(Beginning of Document text)

Points from your response to our questions..

1. There seems to be no intention to offer face to face meetings with the public. The next step is meetings for stakeholders, which will be notified through the HW website. The consultation that the public can contribute to is the “discussion”, accessed via the In Good Health page of the Health Watch website. No joy for those without internet access then. The consultation closes on 22.1.17

What level of input have Trade Unions had?

We have contacted Health Watch and they say that no decision has been taken about public consultation but that this may be considered at the next board meeting of the STP Executive. We still feel strongly that there should be public meetings so that the public can ask for explanations for some of the proposals and where the plan is heading next.

3.The STP  has no detailed plans in it. How do you intend to keep HOSC and the public informed about developments? Can we ask that a summary be made available to the public at say 6mthly intervals? Or will you make the minutes available? You say the planning has not been secret, can there be more transparency in future? Most importantly, how will the public be notified about any cuts you may feel you have to make?

10. Role for  clinical pharmacists emphasised again but their funding is being cut. They think they can do more in their pharmacies rather than being relocated within GP surgeries. They have strong links with GPs but also want to continue to develop their public health role.

28. How secure is the promised investment?
The NNUH were told by NHSI that they would never see the £14m earmarked for them. Was that a hollow threat or are they still facing this sanction?

30 and 31. New kinds of staffing. It’s a matter of faith what view is taken on the new categories of health and care  workers and time will tell whether predictions will be realised of a lightly trained workforce being expected to do tasks beyond their range and on poor terms and conditions of employment.  What is clear though is that there are not going to be sufficient staff of the calibre we have had up to now, for all the well rehearsed reasons and we are slowly killing the ones we still have.

(End of Document text)
(Beginning of Data for review)

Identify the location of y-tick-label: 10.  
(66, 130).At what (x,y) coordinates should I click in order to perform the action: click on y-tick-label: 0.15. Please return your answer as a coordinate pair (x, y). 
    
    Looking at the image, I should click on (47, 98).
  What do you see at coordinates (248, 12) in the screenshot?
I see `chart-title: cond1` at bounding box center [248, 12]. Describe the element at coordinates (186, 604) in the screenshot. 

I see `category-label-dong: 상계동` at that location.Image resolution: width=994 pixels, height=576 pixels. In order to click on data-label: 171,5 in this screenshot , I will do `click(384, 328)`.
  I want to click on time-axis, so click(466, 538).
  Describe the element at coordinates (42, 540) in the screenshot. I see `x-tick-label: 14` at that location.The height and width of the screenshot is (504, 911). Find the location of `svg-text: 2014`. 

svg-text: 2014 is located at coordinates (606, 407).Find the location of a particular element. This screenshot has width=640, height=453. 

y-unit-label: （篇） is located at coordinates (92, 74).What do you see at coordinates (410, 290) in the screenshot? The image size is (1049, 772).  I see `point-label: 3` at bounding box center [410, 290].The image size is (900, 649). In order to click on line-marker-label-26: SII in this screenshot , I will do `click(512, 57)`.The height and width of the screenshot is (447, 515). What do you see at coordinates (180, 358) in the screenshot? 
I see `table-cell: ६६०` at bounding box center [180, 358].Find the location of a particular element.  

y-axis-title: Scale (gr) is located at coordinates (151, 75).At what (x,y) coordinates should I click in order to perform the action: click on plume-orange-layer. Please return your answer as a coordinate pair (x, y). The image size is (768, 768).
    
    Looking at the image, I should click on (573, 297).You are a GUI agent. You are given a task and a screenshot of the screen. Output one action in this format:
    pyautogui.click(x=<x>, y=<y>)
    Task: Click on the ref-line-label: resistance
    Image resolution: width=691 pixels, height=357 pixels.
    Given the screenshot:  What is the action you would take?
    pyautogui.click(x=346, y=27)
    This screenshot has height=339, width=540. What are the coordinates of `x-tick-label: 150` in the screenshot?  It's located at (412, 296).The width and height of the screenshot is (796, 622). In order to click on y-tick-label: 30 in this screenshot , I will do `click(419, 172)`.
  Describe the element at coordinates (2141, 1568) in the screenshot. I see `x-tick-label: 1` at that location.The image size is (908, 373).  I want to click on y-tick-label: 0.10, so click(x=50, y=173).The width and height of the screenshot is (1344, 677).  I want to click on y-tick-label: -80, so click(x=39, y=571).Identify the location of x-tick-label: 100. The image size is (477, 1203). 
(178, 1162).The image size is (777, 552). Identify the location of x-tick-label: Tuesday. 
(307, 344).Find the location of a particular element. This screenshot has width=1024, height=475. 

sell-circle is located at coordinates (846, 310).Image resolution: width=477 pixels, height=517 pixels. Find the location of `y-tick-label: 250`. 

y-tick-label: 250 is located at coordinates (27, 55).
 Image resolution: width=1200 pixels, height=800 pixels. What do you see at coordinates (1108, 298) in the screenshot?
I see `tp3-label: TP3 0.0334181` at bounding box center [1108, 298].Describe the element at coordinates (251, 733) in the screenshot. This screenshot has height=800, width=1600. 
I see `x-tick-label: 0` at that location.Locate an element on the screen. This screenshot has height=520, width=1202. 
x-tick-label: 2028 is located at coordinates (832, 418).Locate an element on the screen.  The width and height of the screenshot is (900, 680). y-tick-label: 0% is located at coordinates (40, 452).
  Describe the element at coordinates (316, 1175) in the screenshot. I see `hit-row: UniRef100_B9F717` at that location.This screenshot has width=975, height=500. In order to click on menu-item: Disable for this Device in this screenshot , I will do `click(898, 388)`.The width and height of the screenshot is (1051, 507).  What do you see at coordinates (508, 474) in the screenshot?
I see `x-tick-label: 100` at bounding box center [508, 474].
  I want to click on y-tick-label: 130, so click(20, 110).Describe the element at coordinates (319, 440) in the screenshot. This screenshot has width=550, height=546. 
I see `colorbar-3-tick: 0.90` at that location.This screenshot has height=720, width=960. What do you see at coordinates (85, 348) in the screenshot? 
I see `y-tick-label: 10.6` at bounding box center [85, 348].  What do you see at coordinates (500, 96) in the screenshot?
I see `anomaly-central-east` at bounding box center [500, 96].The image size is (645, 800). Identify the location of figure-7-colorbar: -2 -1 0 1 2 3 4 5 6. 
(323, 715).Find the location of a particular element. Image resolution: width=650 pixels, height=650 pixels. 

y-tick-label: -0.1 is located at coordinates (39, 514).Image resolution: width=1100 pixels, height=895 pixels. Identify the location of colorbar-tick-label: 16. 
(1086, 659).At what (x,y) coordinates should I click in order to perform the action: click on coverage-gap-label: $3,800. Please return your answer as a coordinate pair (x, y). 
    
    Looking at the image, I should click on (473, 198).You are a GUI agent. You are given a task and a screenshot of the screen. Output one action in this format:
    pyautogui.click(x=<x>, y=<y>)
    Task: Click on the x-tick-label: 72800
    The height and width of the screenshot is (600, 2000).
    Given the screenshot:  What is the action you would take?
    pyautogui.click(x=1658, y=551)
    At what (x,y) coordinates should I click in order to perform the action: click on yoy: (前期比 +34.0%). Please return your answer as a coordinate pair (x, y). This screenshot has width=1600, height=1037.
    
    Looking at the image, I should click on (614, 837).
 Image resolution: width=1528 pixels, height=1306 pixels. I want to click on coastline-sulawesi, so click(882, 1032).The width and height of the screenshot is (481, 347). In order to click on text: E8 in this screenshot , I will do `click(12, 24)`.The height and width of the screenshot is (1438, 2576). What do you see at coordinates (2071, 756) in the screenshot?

(End of Data for review)

Problems to solve:
1 - Answer these questions from the response on the STP:
(a) On what date does the consultation close?
(b) What were the NNUH told by NHSI?
(c) Where do clinical pharmacists think they can do more?
2 - Carry the response on the STP forward from its last sentence, in the same voice.
The records have no connection to the text.

Results for the exercise:
1 -
(a) 22.1.17
(b) That they would never see the £14m earmarked for them.
(c) In their pharmacies, rather than being relocated within GP surgeries.

2 -
37. Can we be assured that the capital costs incurred over the next 5 years will be centrally funded, not by entering into a new round of PFI agreements?

45. Funding for County Council spending on social care is clearly desperately precarious still. We are referred to the Promoting Independence programme and its role in the shift left.
The next meeting of the Adult Social Services committee is on 23rd January and we hope to learn more about the plans.

From you I learned that of patients arriving by ambulance who are admitted, 30% have come from care homes. What analysis has been done to understand this?
Is the shortage of nurses in care homes leading to a reduced capacity to keep residents in their care homes?
Is it partly due to a failure to discuss and document end of life choices and to make sure these wishes are followed?
How long will it be before the link to more medical support for care home staff is in place? Will this really be better than a paramedic response?

I hope that steps will be taken to enable debate about the plans for health and care in Norfolk over the coming 5 years but in the meantime I hope you will be able to continue to clarify things for our group.

Yours sincerely,
Sue Vaughan on behalf of Norfolk NHS Action Group.